## Task
Beginning at the first line of the data, print each line exactly, stopping after the line that contains "Diesel Particulate Filter".

## Raw data
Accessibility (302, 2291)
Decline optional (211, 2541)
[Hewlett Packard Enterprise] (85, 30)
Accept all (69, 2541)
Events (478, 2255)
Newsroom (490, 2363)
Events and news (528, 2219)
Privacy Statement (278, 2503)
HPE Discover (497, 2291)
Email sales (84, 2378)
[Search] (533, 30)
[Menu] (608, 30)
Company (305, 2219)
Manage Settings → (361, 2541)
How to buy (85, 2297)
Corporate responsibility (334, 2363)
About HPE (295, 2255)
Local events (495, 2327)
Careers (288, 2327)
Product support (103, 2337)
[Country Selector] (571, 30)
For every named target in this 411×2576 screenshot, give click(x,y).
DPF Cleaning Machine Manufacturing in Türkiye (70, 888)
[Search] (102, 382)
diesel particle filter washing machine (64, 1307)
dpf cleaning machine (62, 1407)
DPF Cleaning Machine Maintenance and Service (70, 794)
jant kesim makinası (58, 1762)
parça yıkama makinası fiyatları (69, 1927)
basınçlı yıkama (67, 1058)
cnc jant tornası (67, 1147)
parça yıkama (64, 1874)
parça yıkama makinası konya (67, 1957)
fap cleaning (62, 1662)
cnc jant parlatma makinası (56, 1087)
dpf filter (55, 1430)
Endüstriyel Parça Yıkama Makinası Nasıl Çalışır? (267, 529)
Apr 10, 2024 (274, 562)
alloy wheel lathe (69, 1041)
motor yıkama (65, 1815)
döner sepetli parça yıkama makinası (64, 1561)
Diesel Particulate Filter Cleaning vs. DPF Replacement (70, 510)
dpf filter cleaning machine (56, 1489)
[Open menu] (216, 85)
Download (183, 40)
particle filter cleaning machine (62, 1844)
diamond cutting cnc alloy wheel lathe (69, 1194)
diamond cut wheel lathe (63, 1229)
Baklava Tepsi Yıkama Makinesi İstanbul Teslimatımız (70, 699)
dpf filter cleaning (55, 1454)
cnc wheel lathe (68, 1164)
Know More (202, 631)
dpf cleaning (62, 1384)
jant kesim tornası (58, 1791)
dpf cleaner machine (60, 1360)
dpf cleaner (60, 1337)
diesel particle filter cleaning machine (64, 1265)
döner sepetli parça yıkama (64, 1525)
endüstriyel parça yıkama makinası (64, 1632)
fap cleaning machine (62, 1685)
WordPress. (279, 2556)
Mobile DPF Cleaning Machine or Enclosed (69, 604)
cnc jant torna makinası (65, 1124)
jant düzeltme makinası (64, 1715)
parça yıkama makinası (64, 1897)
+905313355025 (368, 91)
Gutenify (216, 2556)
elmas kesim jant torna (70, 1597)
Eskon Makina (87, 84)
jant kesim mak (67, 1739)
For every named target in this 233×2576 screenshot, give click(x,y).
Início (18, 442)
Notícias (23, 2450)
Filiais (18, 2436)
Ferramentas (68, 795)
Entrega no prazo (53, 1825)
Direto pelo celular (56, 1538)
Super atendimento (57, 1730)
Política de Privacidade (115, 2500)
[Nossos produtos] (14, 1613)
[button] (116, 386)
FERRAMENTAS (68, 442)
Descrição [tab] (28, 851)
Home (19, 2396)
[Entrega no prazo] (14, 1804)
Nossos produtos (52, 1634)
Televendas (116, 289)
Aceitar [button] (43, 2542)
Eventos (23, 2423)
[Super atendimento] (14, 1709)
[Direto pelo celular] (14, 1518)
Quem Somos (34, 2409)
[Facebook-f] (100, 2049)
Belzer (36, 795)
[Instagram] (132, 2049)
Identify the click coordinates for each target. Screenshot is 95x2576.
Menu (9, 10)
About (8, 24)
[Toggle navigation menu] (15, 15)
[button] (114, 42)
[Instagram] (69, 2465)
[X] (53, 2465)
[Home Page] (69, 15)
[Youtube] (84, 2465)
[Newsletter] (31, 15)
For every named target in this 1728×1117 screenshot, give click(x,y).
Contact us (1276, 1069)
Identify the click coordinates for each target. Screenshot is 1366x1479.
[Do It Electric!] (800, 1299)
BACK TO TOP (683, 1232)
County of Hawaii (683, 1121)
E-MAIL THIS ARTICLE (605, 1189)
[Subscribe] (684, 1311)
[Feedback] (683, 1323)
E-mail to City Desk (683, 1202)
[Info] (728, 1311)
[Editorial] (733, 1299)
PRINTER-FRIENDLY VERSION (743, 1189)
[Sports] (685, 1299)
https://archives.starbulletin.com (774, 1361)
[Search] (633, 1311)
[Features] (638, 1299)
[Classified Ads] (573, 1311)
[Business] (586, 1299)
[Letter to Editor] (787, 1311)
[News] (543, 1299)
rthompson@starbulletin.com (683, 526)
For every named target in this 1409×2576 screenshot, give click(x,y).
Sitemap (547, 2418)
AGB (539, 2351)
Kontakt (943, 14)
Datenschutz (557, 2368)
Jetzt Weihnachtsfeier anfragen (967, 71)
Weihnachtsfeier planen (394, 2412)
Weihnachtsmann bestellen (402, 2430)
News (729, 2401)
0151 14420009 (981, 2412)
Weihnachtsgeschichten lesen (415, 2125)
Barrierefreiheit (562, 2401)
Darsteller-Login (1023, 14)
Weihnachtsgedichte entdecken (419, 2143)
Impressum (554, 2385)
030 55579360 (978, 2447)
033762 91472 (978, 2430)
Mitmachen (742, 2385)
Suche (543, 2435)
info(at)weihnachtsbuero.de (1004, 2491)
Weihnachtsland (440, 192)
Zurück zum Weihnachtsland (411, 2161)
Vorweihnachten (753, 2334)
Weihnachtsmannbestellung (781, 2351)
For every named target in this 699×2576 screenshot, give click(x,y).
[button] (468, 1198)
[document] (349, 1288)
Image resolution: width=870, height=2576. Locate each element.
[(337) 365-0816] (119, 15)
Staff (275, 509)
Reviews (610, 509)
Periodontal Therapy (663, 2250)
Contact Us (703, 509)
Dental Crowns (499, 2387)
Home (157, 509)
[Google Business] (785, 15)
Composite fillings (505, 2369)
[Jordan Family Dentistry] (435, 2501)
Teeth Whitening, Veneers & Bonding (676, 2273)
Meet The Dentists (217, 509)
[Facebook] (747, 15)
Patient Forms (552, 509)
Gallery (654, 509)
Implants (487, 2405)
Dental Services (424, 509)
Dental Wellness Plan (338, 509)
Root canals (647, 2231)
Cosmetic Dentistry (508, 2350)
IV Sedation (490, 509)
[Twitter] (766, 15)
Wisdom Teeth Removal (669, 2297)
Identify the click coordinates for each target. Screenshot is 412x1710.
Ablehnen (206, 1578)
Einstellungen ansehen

## Your solution
Accessibility (302, 2291)
Decline optional (211, 2541)
[Hewlett Packard Enterprise] (85, 30)
Accept all (69, 2541)
Events (478, 2255)
Newsroom (490, 2363)
Events and news (528, 2219)
Privacy Statement (278, 2503)
HPE Discover (497, 2291)
Email sales (84, 2378)
[Search] (533, 30)
[Menu] (608, 30)
Company (305, 2219)
Manage Settings → (361, 2541)
How to buy (85, 2297)
Corporate responsibility (334, 2363)
About HPE (295, 2255)
Local events (495, 2327)
Careers (288, 2327)
Product support (103, 2337)
[Country Selector] (571, 30)
For every named target in this 411×2576 screenshot, give click(x,y).
DPF Cleaning Machine Manufacturing in Türkiye (70, 888)
[Search] (102, 382)
diesel particle filter washing machine (64, 1307)
dpf cleaning machine (62, 1407)
DPF Cleaning Machine Maintenance and Service (70, 794)
jant kesim makinası (58, 1762)
parça yıkama makinası fiyatları (69, 1927)
basınçlı yıkama (67, 1058)
cnc jant tornası (67, 1147)
parça yıkama (64, 1874)
parça yıkama makinası konya (67, 1957)
fap cleaning (62, 1662)
cnc jant parlatma makinası (56, 1087)
dpf filter (55, 1430)
Endüstriyel Parça Yıkama Makinası Nasıl Çalışır? (267, 529)
Apr 10, 2024 (274, 562)
alloy wheel lathe (69, 1041)
motor yıkama (65, 1815)
döner sepetli parça yıkama makinası (64, 1561)
Diesel Particulate Filter Cleaning vs. DPF Replacement (70, 510)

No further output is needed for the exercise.